Dichloroacetate accelerates the fall in intracellular PO2 at onset of contractions in Xenopus single muscle fibers

This study investigated the relationship between intracellular PO2 (PIO2) and dichloroacetate (DCA) administration following a significant step-change increase in oxidative metabolism in intact isolated Xenopus single muscle fibers. Single fibers (n = 22) were dissected from the lumbrical muscle, injected with the oxygen-sensitive compound palladium-meso-tetra (4-carboxyphenyl) porphine, and randomly assigned to one of two treatment groups. One group (DCA; n = 12) was incubated for 30 min with 1.2 mM DCA, whereas the second group [control (Con); n = 10] was incubated for 30 min in Ringer solution only. After incubation, fibers were electrically stimulated to elicit tetanic contractions (0.5 Hz) for 2 min during which PIO2 was monitored. PIO2 before contractions began was 32.0 +/- 1.8 and 29.0 +/- 1.8 Torr for DCA and Con, respectively, and fell to 6.0 +/- 1.3 and 8.8 +/- 2.4 Torr (no significant difference), respectively, after steady state was reached.

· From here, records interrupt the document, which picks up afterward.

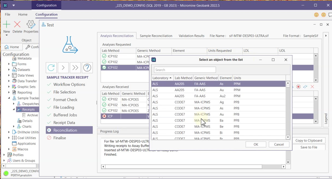Click the single-arrow next step icon
This screenshot has height=179, width=332.
pyautogui.click(x=63, y=67)
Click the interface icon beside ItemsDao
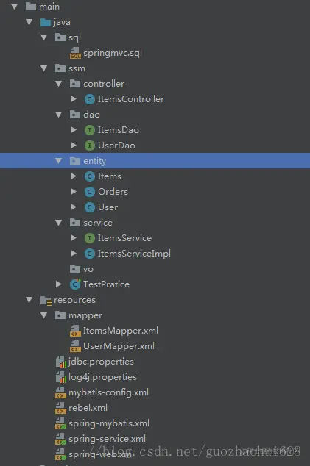 tap(90, 130)
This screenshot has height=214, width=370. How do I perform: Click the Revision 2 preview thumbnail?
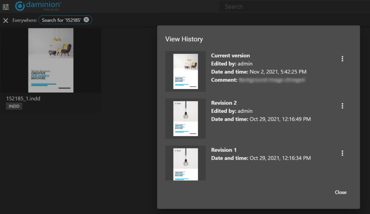185,118
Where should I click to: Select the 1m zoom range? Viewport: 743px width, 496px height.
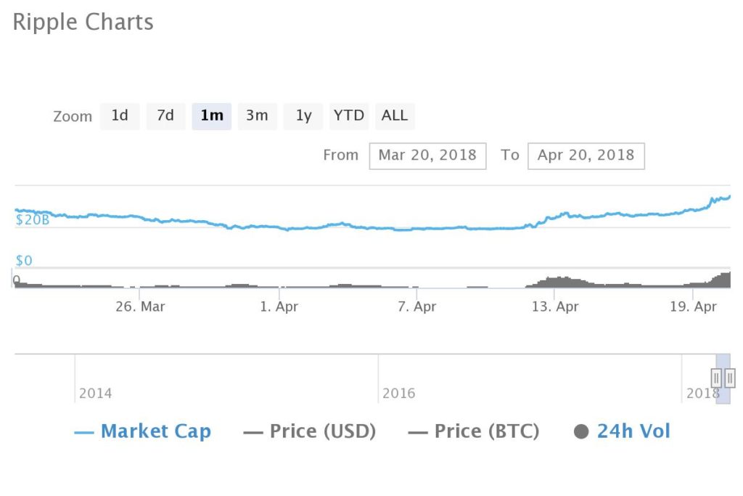(211, 115)
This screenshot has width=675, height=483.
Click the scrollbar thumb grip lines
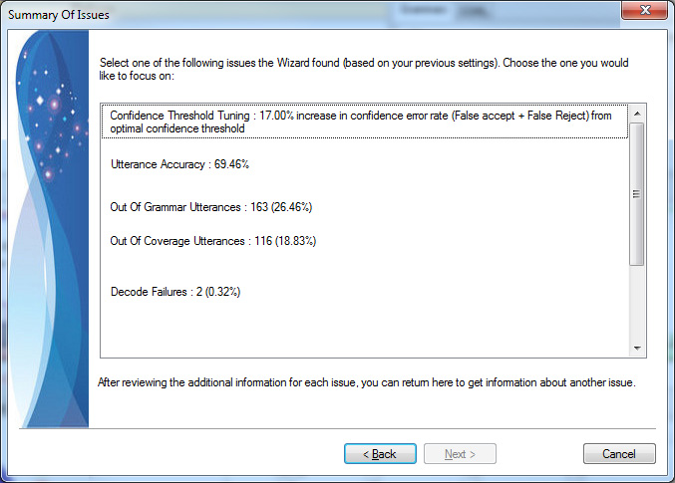637,194
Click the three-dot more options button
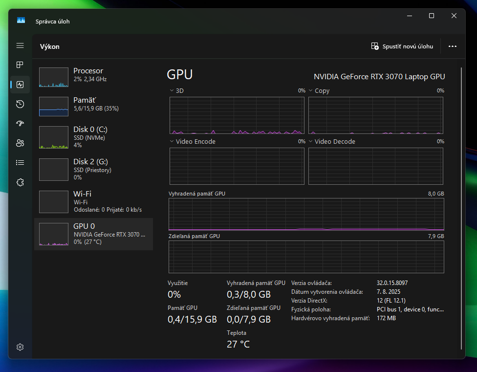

The kinetics of the fall, determined by both the time delay (from the start of contractions to the initial decrease in PIO2) and the tau (63% of the change to a steady state in PIO2), were calculated. In DCA cells, the tau was significantly (P < 0.05) faster than Con (22.1 +/- 3.6 vs. 39.7 +/- 5.8 s). In contrast, the time delay was not significantly (P > 0.45) different between the two groups (11.4 +/- 1.7 vs. 12.6 +/- 2.3 s, respectively). The amount of fatigue, reflected by a decrease in force production from initial, was not significantly different between groups. These data suggest that by stimulating pyruvate dehydrogenase with DCA in isolated single skeletal muscle cells, the faster fall in PIO2 is indicative of oxidative metabolism being more rapidly activated. This is the first evidence that oxygen uptake at the onset of contractions may be altered by DCA during moderate- to high-intensity contractile activity.